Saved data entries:
_ _ _ _
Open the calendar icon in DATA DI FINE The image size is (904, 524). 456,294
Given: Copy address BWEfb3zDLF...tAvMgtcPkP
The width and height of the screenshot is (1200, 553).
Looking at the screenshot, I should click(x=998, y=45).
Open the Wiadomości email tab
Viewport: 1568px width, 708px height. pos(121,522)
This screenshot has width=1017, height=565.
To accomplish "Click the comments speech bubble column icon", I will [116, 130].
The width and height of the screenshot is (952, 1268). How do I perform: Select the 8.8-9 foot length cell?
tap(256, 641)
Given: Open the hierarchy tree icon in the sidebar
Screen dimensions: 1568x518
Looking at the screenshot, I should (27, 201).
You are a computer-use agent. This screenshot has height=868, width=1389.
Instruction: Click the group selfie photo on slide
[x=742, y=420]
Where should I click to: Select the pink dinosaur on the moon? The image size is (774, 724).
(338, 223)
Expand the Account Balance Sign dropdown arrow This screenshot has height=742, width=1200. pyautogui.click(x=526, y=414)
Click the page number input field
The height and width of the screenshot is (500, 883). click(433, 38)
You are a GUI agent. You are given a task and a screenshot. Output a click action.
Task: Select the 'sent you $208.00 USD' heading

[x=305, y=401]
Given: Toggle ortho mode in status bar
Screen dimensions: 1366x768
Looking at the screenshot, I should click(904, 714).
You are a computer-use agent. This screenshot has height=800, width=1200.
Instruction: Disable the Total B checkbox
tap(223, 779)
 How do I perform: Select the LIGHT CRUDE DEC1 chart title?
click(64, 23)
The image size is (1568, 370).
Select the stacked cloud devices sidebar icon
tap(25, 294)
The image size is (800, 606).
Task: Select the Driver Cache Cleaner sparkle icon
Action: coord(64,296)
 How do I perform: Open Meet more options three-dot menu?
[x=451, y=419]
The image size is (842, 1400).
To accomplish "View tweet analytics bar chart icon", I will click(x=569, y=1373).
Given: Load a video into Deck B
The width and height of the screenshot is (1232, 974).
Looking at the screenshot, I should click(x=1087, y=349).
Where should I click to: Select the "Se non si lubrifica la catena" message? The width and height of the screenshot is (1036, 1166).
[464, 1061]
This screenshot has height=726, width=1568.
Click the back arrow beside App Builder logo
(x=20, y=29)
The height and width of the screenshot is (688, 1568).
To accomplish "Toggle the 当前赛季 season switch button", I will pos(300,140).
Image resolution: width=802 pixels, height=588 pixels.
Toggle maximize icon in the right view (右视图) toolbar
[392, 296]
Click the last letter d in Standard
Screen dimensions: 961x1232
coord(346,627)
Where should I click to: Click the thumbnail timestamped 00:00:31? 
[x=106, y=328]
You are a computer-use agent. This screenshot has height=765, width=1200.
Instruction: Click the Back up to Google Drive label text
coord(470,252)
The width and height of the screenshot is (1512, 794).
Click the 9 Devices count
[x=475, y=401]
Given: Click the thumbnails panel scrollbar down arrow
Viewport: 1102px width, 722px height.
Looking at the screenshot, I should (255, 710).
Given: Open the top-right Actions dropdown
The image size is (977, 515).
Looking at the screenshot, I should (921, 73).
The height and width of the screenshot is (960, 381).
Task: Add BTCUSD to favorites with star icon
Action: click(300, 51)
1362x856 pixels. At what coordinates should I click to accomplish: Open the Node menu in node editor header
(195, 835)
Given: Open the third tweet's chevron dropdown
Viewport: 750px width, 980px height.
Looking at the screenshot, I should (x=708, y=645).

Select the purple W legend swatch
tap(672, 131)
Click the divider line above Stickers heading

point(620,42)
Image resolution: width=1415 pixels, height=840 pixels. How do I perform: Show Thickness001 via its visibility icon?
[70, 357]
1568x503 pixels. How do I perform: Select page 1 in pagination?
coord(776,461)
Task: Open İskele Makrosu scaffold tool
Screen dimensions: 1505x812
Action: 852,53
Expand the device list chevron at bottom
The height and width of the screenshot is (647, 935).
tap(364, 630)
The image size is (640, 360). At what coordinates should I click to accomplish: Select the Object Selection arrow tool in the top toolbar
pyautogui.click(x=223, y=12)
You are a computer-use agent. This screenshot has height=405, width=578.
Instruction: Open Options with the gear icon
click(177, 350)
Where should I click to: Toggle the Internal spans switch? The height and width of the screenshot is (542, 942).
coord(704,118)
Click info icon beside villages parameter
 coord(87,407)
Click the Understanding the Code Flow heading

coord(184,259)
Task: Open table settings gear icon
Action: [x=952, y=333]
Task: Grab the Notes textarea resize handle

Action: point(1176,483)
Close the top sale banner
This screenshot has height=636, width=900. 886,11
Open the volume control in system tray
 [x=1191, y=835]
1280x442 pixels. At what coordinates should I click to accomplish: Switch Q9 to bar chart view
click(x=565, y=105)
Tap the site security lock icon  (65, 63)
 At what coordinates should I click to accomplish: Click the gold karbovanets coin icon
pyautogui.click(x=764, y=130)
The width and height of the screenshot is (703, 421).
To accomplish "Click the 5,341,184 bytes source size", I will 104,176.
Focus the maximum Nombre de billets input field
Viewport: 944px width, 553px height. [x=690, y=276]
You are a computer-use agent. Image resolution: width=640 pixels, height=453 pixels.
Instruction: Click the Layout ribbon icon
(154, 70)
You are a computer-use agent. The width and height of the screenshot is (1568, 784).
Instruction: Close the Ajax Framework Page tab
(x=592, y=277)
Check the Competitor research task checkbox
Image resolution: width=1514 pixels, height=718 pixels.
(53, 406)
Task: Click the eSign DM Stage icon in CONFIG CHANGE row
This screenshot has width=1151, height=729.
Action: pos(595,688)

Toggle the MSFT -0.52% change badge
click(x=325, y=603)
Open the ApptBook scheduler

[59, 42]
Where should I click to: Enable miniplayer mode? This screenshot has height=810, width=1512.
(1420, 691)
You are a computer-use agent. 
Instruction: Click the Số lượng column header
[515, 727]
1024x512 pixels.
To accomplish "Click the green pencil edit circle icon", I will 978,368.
_ _ _ _
◆ DESCRIPTION OF THE TASK ◆
The answer should be all lines from the entries above that hold the word "tweet".

◆ ANSWER TO THIS TASK ◆
To accomplish "View tweet analytics bar chart icon", I will click(x=569, y=1373).
Given: Open the third tweet's chevron dropdown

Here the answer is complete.